Paul McNeil Jr. (center) holds his celebratory 1000th career point basketball, surrounded by his teammates on Friday. (Kyle Pillar, sports editor)

ROCKINGHAM — It’s been a busy month and a half for Paul McNeil Jr., which culminated in an emotional celebration on Friday.

In front of thousands of fans inside Raider Gymnasium, McNeil Jr. was recognized for scoring his 1,000th career point. 

Greeting him at half court were a number of Richmond’s coaches, including head coach Donald Pettigrew and girls’ assistant Taneika Reader, who has coached McNeil Jr. since he first started organized basketball in fourth grade.
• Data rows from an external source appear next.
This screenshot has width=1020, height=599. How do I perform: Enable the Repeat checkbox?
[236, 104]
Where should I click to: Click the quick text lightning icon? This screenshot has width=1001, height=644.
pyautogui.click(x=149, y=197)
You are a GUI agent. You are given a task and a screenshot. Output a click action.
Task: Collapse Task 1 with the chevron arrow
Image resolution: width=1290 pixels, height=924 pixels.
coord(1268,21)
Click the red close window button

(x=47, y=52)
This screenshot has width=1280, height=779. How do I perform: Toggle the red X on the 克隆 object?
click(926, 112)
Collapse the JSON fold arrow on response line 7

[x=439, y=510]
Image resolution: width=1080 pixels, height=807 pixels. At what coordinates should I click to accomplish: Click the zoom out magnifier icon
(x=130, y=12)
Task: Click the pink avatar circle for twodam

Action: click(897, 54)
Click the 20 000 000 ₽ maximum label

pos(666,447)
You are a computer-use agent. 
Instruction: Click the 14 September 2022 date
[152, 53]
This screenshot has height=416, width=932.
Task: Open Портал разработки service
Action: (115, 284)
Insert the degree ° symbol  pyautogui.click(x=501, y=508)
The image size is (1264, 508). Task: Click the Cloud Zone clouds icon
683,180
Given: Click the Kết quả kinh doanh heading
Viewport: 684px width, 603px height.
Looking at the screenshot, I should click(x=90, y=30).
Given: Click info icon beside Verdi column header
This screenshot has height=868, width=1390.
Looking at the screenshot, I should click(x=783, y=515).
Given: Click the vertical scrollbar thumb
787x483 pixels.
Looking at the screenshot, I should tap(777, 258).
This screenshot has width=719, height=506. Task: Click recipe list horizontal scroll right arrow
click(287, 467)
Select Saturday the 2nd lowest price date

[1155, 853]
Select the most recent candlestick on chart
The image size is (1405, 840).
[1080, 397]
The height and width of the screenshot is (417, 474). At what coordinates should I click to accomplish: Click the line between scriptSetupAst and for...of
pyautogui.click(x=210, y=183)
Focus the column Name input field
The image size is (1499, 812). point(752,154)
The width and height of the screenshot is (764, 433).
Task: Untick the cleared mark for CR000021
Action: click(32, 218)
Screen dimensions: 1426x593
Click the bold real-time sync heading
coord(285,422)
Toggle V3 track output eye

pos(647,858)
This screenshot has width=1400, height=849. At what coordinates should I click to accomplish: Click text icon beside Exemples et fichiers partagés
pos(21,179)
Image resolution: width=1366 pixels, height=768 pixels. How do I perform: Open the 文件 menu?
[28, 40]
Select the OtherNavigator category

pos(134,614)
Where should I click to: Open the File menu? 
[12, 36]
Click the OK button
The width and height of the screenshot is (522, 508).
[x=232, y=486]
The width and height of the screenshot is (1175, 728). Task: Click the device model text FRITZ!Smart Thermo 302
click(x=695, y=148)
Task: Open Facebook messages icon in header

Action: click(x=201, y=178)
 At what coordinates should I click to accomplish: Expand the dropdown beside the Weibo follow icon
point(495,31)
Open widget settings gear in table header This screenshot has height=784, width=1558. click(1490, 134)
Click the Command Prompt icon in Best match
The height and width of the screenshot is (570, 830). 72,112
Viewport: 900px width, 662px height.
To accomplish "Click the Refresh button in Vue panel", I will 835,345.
A special basketball, decorated with McNeil Jr.’s name, the date of his accomplishment and signed by teammates and coaches, was presented to him.

To reach the milestone, McNeil Jr. scored a transition layup, assisted by childhood friend and teammate Javian Drake, early in the third quarter of a 98-53 win over Southern Lee High School on Dec. 13.

The accomplishment came in McNeil Jr.’s fifth game back with Richmond since transferring after a four-month stint with Prolific Prep in Napa Valley, Calif.

Leading up to the Southern Lee game, McNeil Jr. said senior teammate Dakota Chavis pointed out that he was just 25 points away from the 1,000-point mark.

“I was aware I was getting close, but Dakota looked it up and I said to myself that I wanted to go get it that night,” McNeil Jr. recalled. “I don’t think about my points or my stats, I just try to focus on helping the team win.

“It feels good, it’s a great accomplishment, but I want to keep working. That was just a part of my journey.”

Not to disappoint a packed house, McNeil Jr. tied his career-high of 41 points in Friday’s 70-19 victory over Union Pines High School. He connected on 16-of-22 from the field and drained seven three-pointers.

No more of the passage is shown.